═══ RECORD LIST ═══

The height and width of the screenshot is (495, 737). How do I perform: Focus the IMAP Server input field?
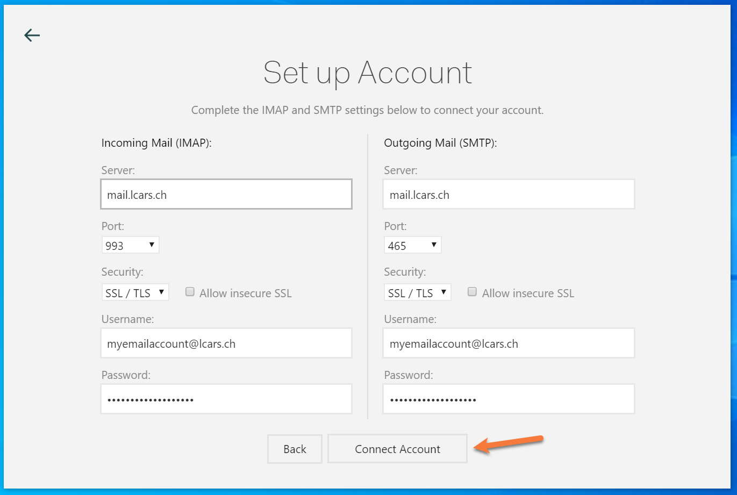coord(226,195)
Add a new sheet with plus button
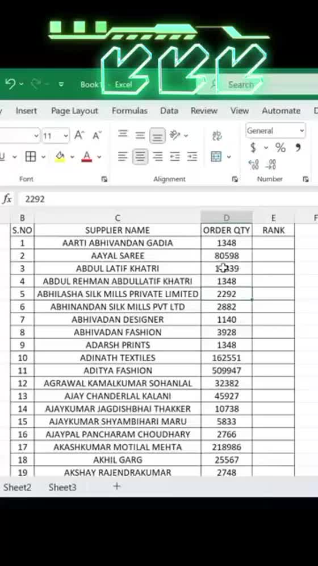This screenshot has height=566, width=318. (117, 486)
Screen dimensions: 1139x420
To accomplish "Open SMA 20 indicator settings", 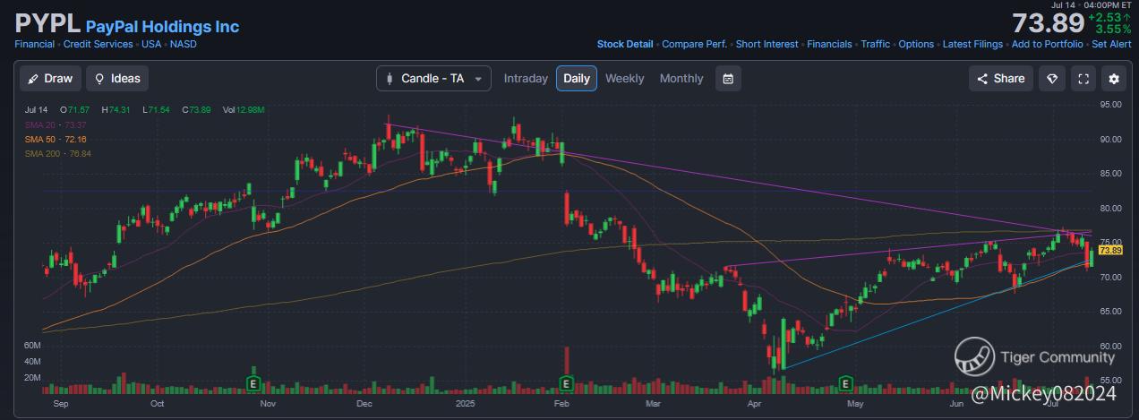I will coord(56,124).
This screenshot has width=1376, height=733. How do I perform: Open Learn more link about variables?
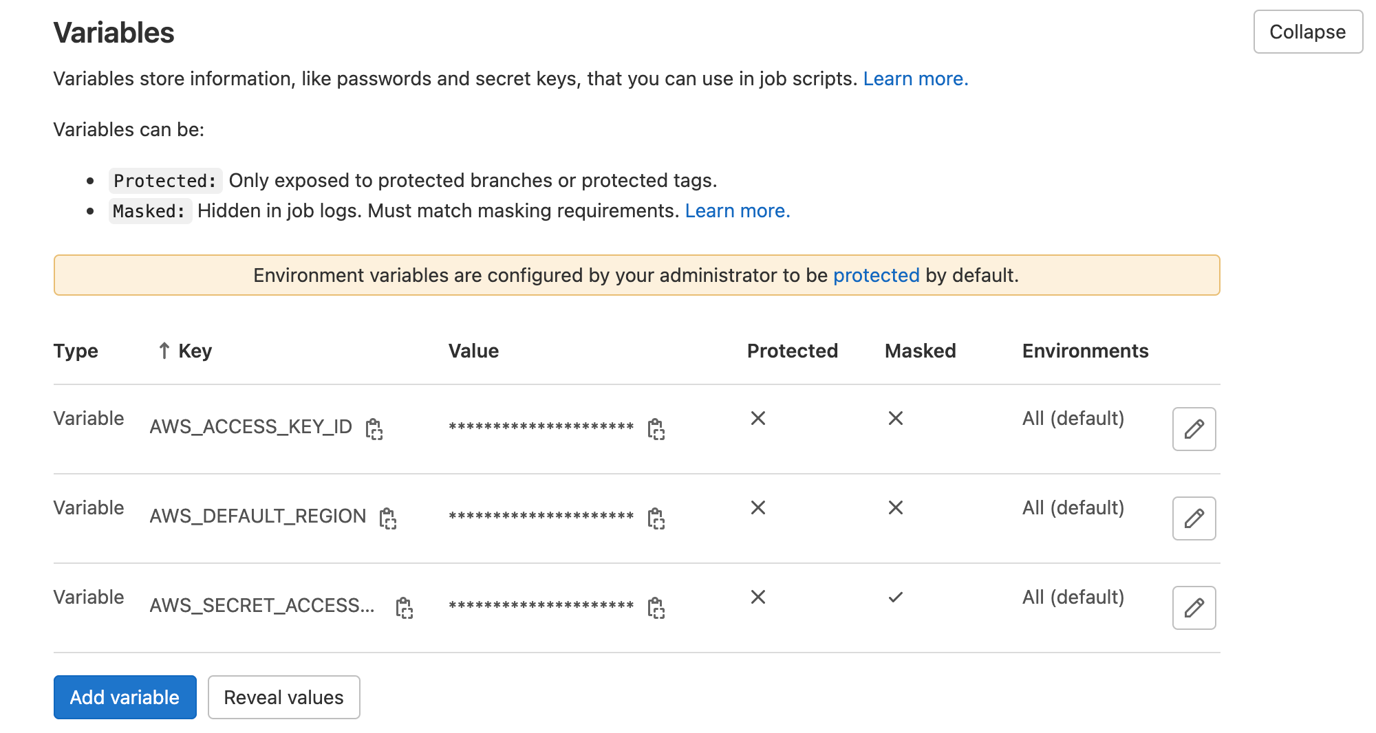click(x=915, y=79)
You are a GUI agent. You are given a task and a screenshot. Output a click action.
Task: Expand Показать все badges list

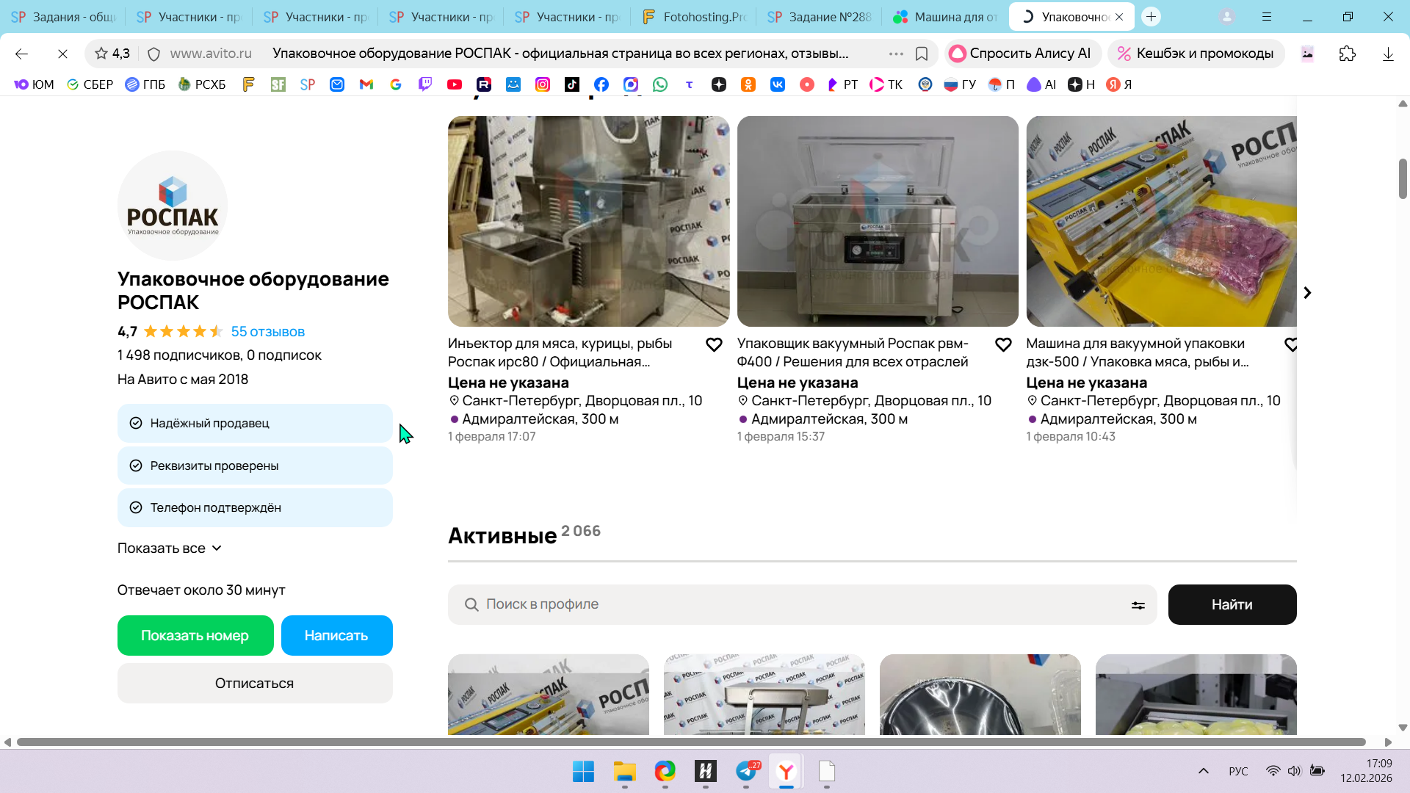pyautogui.click(x=170, y=548)
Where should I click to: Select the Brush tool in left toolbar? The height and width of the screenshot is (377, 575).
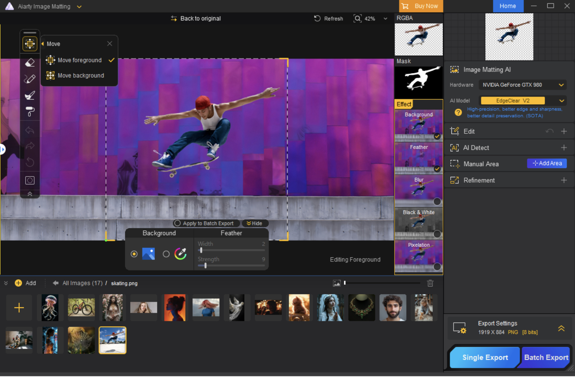point(30,95)
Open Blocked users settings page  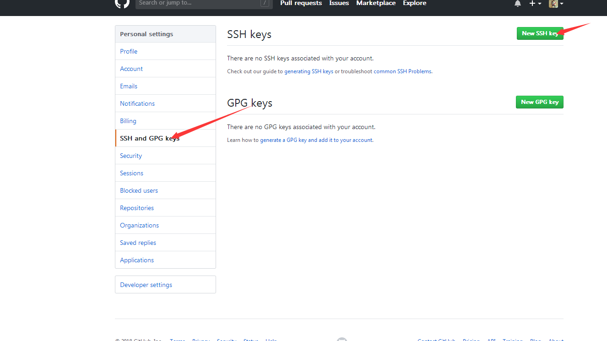tap(139, 190)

═══

PROBLEM STATEMENT: Repeat the data word for word, starting at the very beginning and ending with the line that contains "This screenshot has height=566, width=318.". Leave the pictures out.

WRITTEN ANSWER:
The height and width of the screenshot is (495, 737). How do I perform: Focus the IMAP Server input field?
coord(226,195)
Add a new sheet with plus button
This screenshot has height=566, width=318. (117, 486)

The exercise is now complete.